SBIR Phase I: Ferroelectric and Ferrite Films on GaAs Substrates - A Solution for True Monolithic-Microwave-Integrated Circuits

SBIR 第一阶段：GaAs 衬底上的铁电体和铁氧体薄膜 - 真正的单片微波集成电路的解决方案

• 批准号: 9960421
• 负责人: Hua Jiang
• 金额: $ 9.99万
• 依托单位: Corning Applied Technologies Corporation
• 依托单位国家: 美国
• 项目类别: Standard Grant
• 财政年份: 2000
• 资助国家: 美国
• 起止时间: 2000-01-01 至 2000-06-30
• 项目状态: 已结题
• 来源: https://www.nsf.gov/awardsearch/showAward?AWD_ID=9960421&HistoricalAwards=false
• 关键词: SBIR; Phase; Ferroelectric; Ferrite; Films

This Phase I SBIR proposal addresses a novel deposition process for the manufacture of multilayer films for monolithic microwave integrated circuits (MMICs). MMICs are essential for both commercial and military communication applications, such as satellite, GPS, and wireless phones. Each new generation of MMICs are characterized by their increased density, speed, and functionality, which, in turn, are the basis for lower cost and higher performance devices. Ferroelectric and ferrite film technology is a key to development of a MMIC system-on-a-chip. One substantial advantage of an MMIC chip would be the electric post-processing tuning of circuits in order to bring them within specification. However, such MMICs are not available now, because the high growth temperature of ferroelectric and ferrite films are not compatible to GaAs substrates. In this proposal, NZ Applied Technologies proposes to use a novel metalorganic chemical liquid deposition to fabricate high quality low-loss multilayer films on commercial GaAs substrates. This low-cost technique has the potential to reduce the film growth temperature significantly and to meet all the manufacturing requirements. If the proposed process is successful, miniaturization of true MMICs based on lumped-element designs could also become possible.The commercialization potential for this effort includes a new generation of monolithic microwave integrated circuits, such as on-chip VCOs (voltage controlled oscillators), high speed tunable IC (inductor-capacitor) filters, and tunable delay lines for phase arrays. These advanced systems will have application in the space, military, industrial, and consumer sectors.

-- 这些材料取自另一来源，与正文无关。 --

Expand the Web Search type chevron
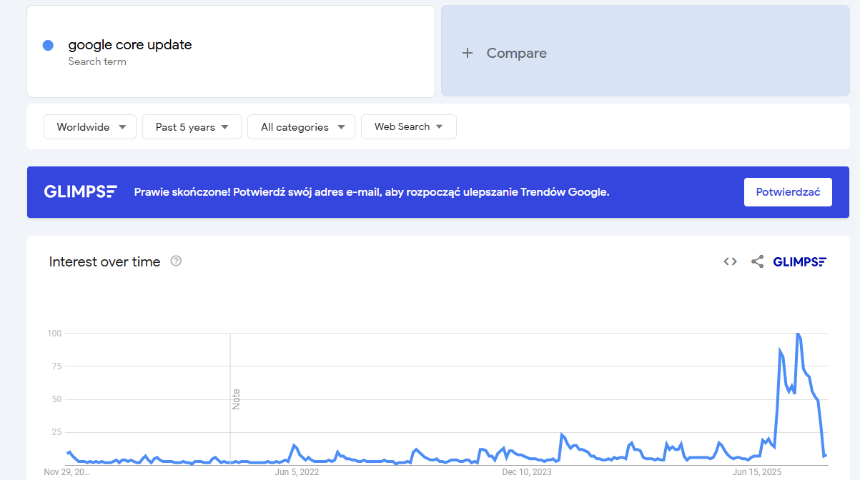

这第一阶段SBIR建议解决了一个新的沉积工艺的单片微波集成电路（MMIC）的多层膜的制造。 MMIC对于商业和军事通信应用都是必不可少的，例如卫星、GPS和无线电话。 每一代新MMIC的特点是其密度、速度和功能的增加，而这些又是更低成本和更高性能器件的基础。 铁电和铁氧体薄膜技术是MMIC系统芯片发展的关键。MMIC芯片的一个实质性优点是电路的电后处理调谐，以便使它们符合规范。 然而，由于铁电和铁氧体薄膜的高生长温度与GaAs衬底不兼容，目前还不能获得这种MMIC。在该提案中，新西兰应用技术公司提出使用一种新型的金属有机化学液相沉积在商用GaAs衬底上制造高质量的低损耗多层膜。这种低成本的技术有可能大大降低薄膜生长温度，并满足所有的制造要求。 如果所提出的工艺成功，基于集总元件设计的真正MMIC的小型化也将成为可能，这一努力的商业化潜力包括新一代单片微波集成电路，如片上VCO（压控振荡器），高速可调IC（电感电容器）滤波器，和可调延迟线的相位阵列。这些先进的系统将在太空、军事、工业和消费领域得到应用。